Stored data entries
-----

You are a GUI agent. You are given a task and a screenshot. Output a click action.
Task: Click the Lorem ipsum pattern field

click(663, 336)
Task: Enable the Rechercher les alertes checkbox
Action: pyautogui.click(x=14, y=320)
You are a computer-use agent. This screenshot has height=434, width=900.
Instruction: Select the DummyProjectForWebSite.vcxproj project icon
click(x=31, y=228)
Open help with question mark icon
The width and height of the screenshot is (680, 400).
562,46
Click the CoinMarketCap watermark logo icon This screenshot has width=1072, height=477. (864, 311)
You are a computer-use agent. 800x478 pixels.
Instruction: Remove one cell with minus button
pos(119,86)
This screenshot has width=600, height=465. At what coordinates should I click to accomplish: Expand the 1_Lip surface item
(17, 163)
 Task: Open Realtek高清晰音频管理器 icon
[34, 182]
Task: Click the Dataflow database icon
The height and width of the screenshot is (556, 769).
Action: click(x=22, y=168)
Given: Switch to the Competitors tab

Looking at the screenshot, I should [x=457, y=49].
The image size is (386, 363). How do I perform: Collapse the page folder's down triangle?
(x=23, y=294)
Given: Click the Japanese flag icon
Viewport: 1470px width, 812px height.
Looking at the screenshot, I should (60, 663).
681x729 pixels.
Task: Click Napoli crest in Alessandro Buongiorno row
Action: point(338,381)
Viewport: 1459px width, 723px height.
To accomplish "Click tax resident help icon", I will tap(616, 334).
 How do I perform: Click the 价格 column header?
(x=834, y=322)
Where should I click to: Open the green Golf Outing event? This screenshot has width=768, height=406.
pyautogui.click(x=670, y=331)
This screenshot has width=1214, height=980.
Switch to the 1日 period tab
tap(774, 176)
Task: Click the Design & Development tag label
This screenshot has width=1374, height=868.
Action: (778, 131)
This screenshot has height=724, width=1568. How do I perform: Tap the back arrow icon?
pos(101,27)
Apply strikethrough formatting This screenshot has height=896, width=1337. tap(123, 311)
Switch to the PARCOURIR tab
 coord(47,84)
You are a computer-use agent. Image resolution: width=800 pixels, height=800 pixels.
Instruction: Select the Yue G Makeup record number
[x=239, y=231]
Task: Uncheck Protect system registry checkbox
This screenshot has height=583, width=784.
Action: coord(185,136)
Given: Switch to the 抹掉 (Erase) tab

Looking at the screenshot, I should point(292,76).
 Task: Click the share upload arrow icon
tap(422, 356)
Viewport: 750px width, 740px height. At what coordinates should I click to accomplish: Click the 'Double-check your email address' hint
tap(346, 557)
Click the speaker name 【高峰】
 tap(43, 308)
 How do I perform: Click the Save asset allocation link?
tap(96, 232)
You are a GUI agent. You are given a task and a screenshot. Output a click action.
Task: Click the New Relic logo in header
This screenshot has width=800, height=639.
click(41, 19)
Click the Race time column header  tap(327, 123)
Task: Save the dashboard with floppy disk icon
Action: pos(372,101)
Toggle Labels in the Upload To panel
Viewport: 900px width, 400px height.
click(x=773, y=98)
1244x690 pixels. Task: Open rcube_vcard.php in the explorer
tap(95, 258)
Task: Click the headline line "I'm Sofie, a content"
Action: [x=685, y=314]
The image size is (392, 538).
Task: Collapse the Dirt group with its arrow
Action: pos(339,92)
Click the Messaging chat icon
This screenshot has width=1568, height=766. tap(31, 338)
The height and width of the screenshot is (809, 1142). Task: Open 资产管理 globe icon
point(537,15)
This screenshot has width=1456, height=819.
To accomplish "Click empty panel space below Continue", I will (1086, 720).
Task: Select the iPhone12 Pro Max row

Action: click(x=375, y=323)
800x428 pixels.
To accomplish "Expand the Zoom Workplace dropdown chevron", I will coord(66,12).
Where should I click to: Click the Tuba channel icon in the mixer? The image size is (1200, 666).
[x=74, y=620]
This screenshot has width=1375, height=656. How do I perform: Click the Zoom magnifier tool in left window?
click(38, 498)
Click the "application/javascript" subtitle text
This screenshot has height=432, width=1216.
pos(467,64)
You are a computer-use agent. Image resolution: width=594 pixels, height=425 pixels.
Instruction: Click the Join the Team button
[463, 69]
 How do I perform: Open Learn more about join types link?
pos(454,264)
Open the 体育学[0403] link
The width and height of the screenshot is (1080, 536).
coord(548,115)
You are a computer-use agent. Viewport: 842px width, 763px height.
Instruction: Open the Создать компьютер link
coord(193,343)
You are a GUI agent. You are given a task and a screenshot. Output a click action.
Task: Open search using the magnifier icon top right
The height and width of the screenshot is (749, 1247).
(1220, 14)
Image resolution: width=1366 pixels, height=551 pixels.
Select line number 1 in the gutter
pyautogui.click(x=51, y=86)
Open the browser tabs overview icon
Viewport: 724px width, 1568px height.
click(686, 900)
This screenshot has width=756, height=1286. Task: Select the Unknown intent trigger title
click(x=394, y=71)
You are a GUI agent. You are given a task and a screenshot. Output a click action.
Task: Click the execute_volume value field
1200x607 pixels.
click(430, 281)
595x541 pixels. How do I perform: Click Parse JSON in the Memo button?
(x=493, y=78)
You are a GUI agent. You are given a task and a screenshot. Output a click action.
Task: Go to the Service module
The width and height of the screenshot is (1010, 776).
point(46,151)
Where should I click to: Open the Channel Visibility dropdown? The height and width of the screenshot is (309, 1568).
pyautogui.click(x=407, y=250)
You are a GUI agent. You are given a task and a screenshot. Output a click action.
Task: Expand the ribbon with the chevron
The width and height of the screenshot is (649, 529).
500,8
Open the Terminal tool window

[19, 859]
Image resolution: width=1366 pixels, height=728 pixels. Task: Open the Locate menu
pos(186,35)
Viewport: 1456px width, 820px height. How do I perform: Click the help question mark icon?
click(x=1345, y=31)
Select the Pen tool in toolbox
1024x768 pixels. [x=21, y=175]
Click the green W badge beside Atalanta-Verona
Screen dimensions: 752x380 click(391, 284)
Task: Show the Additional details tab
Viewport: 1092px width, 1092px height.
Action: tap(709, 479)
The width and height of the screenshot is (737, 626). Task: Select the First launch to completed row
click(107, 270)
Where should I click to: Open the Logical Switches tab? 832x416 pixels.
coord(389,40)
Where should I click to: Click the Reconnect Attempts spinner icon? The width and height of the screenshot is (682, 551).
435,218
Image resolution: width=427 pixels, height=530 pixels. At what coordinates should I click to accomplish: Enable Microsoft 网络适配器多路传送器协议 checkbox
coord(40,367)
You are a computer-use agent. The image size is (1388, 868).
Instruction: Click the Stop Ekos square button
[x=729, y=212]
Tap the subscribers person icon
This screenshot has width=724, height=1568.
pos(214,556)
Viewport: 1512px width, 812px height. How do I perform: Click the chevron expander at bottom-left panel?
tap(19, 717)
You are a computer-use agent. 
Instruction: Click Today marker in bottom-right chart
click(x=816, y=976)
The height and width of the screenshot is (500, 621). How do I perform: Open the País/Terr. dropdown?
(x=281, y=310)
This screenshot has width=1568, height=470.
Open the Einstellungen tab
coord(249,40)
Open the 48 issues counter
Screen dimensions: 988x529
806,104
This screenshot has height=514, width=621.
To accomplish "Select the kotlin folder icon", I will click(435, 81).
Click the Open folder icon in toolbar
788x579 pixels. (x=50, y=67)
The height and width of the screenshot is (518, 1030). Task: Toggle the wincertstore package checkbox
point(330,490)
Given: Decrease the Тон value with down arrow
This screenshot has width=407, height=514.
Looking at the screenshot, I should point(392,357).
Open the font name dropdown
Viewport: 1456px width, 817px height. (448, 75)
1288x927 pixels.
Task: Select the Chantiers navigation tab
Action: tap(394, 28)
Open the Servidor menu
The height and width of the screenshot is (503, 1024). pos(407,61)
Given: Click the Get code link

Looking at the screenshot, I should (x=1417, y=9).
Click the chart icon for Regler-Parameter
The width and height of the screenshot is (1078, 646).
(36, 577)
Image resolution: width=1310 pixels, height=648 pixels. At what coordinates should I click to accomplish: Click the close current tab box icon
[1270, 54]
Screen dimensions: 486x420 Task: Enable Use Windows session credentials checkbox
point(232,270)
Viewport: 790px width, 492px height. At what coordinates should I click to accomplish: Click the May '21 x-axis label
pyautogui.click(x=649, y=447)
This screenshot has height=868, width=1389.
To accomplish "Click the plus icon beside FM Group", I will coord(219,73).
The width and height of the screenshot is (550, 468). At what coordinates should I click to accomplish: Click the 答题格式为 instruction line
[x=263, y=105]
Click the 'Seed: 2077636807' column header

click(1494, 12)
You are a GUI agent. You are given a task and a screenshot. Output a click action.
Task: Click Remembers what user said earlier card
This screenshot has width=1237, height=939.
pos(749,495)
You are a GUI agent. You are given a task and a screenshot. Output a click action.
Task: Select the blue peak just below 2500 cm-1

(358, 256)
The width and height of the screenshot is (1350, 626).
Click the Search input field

-----

What you give back should be only the lines of the records above, starting at the line with "Task: Click the Dataflow database icon" and ending at the line with "Given: Click the Japanese flag icon", restated word for word.

Task: Click the Dataflow database icon
The height and width of the screenshot is (556, 769).
Action: click(x=22, y=168)
Given: Switch to the Competitors tab

Looking at the screenshot, I should [x=457, y=49].
The image size is (386, 363). How do I perform: Collapse the page folder's down triangle?
(x=23, y=294)
Given: Click the Japanese flag icon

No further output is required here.